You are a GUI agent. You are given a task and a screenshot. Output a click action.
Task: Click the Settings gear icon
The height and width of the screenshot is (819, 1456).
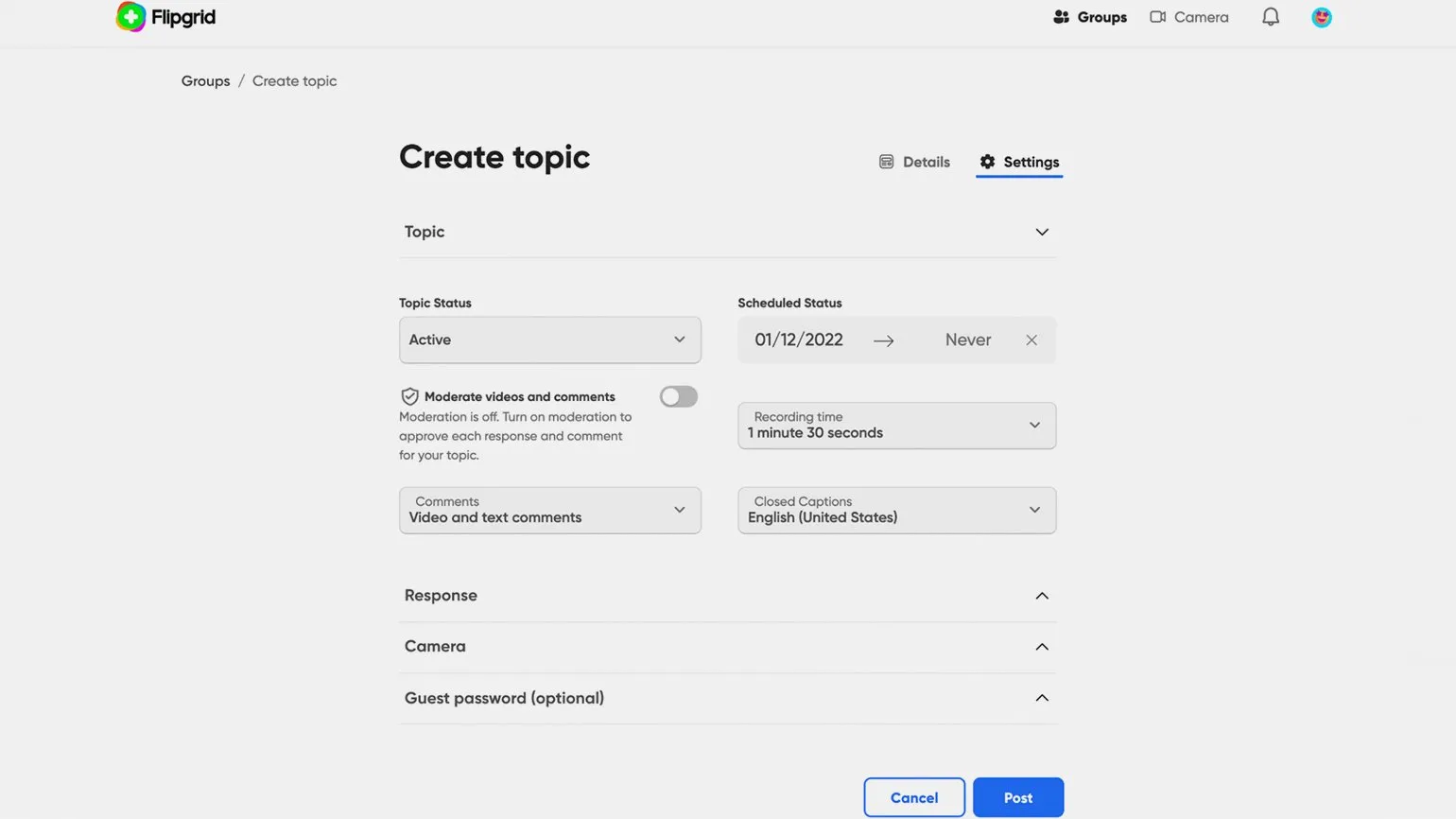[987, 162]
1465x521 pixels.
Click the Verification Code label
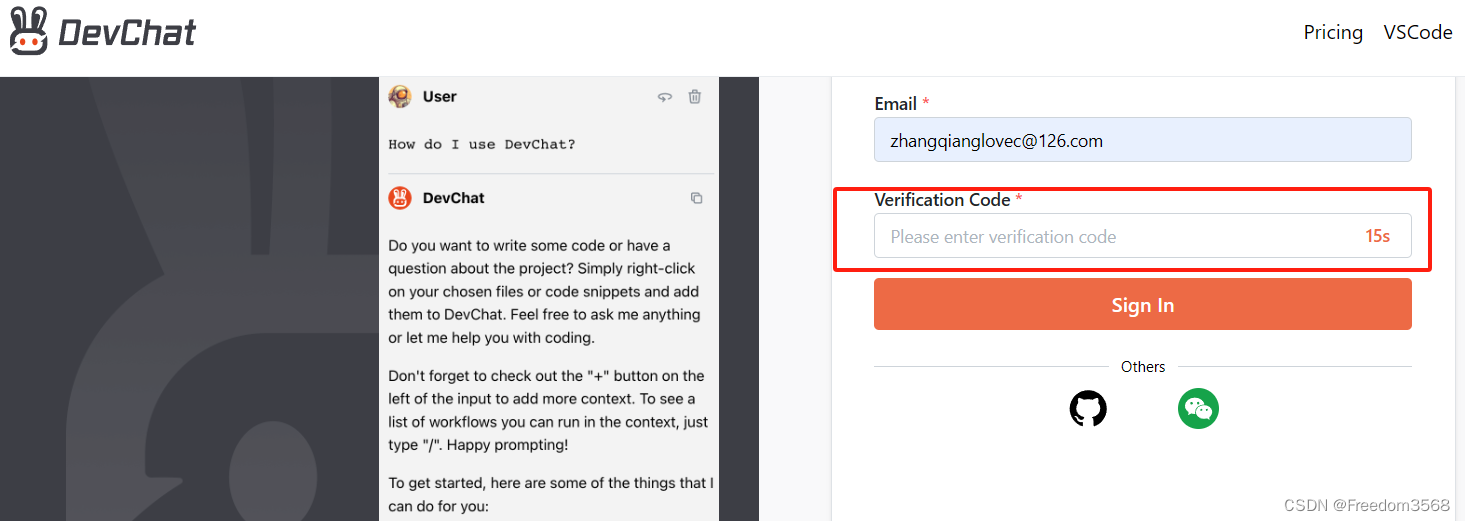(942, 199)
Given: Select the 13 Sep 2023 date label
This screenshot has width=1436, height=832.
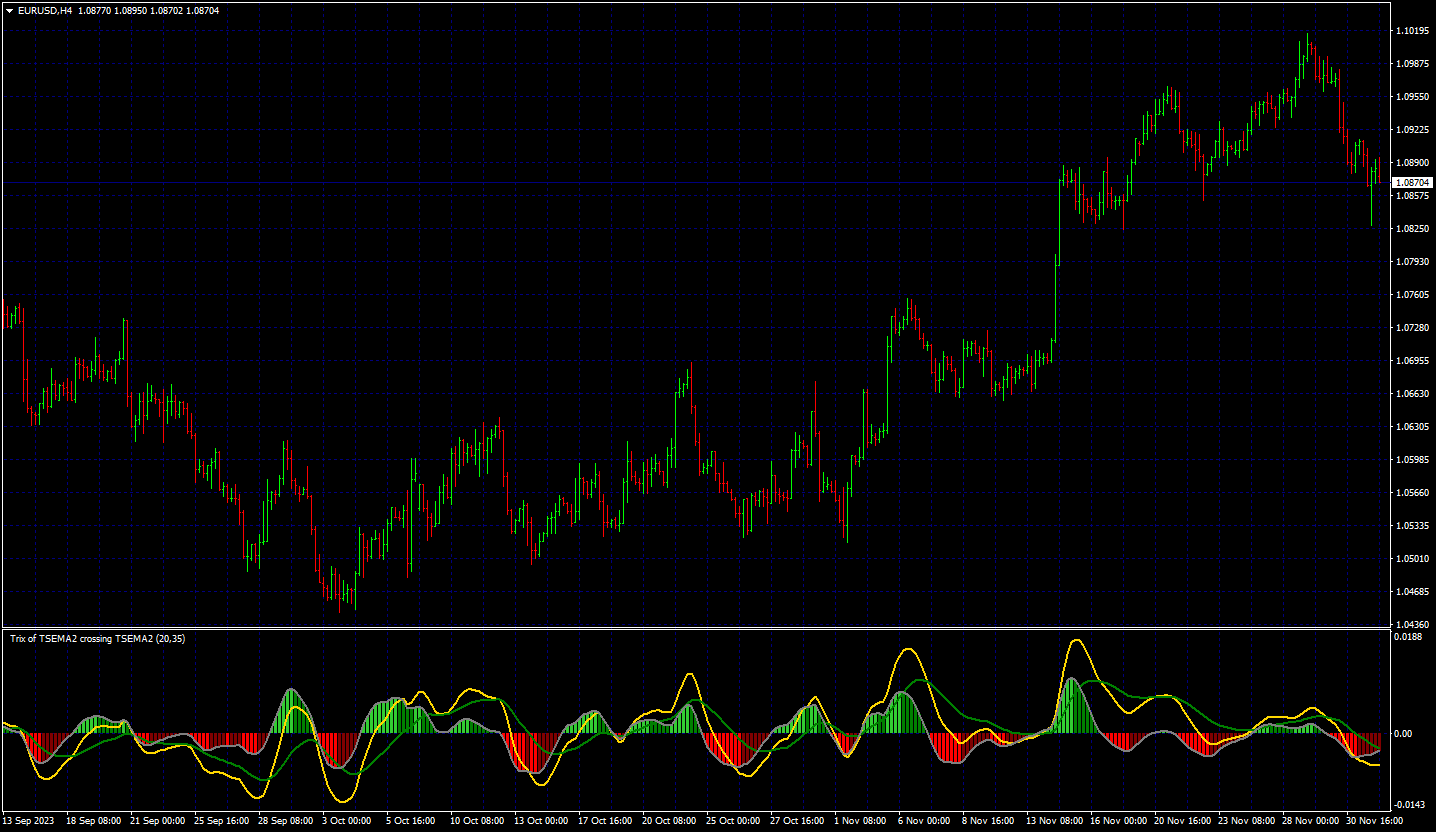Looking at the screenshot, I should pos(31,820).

····················

• _WHAT YOU WILL DO_: Pictures stay out; the entries above are to be output exactly as given.

• _RESULT OF THIS TASK_:
You are a GUI agent. You are given a task and a screenshot. Output a click action.
Task: Click the Settings gear icon
The height and width of the screenshot is (819, 1456).
[987, 162]
1465x521 pixels.
Click the Verification Code label
(942, 199)
Given: Select the 13 Sep 2023 date label
This screenshot has width=1436, height=832.
Looking at the screenshot, I should pos(31,820).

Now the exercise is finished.